→ **Task directions**
Convert the material below into a JSON list of strings, with each line as one string and blank lines omitted.

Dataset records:
____________________
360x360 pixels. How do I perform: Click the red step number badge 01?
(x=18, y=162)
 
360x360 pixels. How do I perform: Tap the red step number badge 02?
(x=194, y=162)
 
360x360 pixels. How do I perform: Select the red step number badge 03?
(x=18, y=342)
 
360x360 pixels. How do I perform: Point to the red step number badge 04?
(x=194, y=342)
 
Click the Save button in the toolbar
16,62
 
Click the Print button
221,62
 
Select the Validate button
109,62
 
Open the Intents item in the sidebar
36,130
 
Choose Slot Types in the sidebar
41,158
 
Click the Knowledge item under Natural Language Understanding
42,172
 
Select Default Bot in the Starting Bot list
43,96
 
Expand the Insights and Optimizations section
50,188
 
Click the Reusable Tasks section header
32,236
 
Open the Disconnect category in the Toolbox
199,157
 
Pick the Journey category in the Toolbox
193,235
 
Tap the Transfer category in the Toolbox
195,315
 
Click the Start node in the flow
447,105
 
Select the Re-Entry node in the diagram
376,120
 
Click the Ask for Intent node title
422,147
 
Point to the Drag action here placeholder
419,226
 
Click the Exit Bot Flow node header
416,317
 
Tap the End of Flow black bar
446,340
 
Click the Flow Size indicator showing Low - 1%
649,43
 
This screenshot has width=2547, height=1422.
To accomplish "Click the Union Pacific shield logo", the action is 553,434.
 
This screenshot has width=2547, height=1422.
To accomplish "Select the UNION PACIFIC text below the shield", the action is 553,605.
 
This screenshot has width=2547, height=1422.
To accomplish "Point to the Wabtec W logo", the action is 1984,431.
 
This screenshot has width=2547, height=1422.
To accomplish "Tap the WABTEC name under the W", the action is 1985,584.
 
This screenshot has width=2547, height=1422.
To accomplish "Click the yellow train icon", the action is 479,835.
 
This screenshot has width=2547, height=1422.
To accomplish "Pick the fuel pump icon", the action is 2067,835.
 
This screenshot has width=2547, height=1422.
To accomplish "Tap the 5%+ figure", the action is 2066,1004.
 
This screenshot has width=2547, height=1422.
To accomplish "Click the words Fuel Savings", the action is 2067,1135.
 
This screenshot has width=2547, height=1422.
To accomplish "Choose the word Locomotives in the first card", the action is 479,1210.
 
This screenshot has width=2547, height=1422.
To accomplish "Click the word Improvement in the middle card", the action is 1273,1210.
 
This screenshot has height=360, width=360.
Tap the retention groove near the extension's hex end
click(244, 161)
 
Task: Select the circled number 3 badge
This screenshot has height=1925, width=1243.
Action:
____________________
→ **Result for this exercise**
[
  "360x360 pixels. How do I perform: Click the red step number badge 01?",
  "(x=18, y=162)",
  "360x360 pixels. How do I perform: Tap the red step number badge 02?",
  "(x=194, y=162)",
  "360x360 pixels. How do I perform: Select the red step number badge 03?",
  "(x=18, y=342)",
  "360x360 pixels. How do I perform: Point to the red step number badge 04?",
  "(x=194, y=342)",
  "Click the Save button in the toolbar",
  "16,62",
  "Click the Print button",
  "221,62",
  "Select the Validate button",
  "109,62",
  "Open the Intents item in the sidebar",
  "36,130",
  "Choose Slot Types in the sidebar",
  "41,158",
  "Click the Knowledge item under Natural Language Understanding",
  "42,172",
  "Select Default Bot in the Starting Bot list",
  "43,96",
  "Expand the Insights and Optimizations section",
  "50,188",
  "Click the Reusable Tasks section header",
  "32,236",
  "Open the Disconnect category in the Toolbox",
  "199,157",
  "Pick the Journey category in the Toolbox",
  "193,235",
  "Tap the Transfer category in the Toolbox",
  "195,315",
  "Click the Start node in the flow",
  "447,105",
  "Select the Re-Entry node in the diagram",
  "376,120",
  "Click the Ask for Intent node title",
  "422,147",
  "Point to the Drag action here placeholder",
  "419,226",
  "Click the Exit Bot Flow node header",
  "416,317",
  "Tap the End of Flow black bar",
  "446,340",
  "Click the Flow Size indicator showing Low - 1%",
  "649,43",
  "This screenshot has width=2547, height=1422.",
  "To accomplish \"Click the Union Pacific shield logo\", the action is 553,434.",
  "This screenshot has width=2547, height=1422.",
  "To accomplish \"Select the UNION PACIFIC text below the shield\", the action is 553,605.",
  "This screenshot has width=2547, height=1422.",
  "To accomplish \"Point to the Wabtec W logo\", the action is 1984,431.",
  "This screenshot has width=2547, height=1422.",
  "To accomplish \"Tap the WABTEC name under the W\", the action is 1985,584.",
  "This screenshot has width=2547, height=1422.",
  "To accomplish \"Click the yellow train icon\", the action is 479,835.",
  "This screenshot has width=2547, height=1422.",
  "To accomplish \"Pick the fuel pump icon\", the action is 2067,835.",
  "This screenshot has width=2547, height=1422.",
  "To accomplish \"Tap the 5%+ figure\", the action is 2066,1004.",
  "This screenshot has width=2547, height=1422.",
  "To accomplish \"Click the words Fuel Savings\", the action is 2067,1135.",
  "This screenshot has width=2547, height=1422.",
  "To accomplish \"Choose the word Locomotives in the first card\", the action is 479,1210.",
  "This screenshot has width=2547, height=1422.",
  "To accomplish \"Click the word Improvement in the middle card\", the action is 1273,1210.",
  "This screenshot has height=360, width=360.",
  "Tap the retention groove near the extension's hex end",
  "click(244, 161)",
  "Task: Select the circled number 3 badge",
  "This screenshot has height=1925, width=1243.",
  "Action:"
]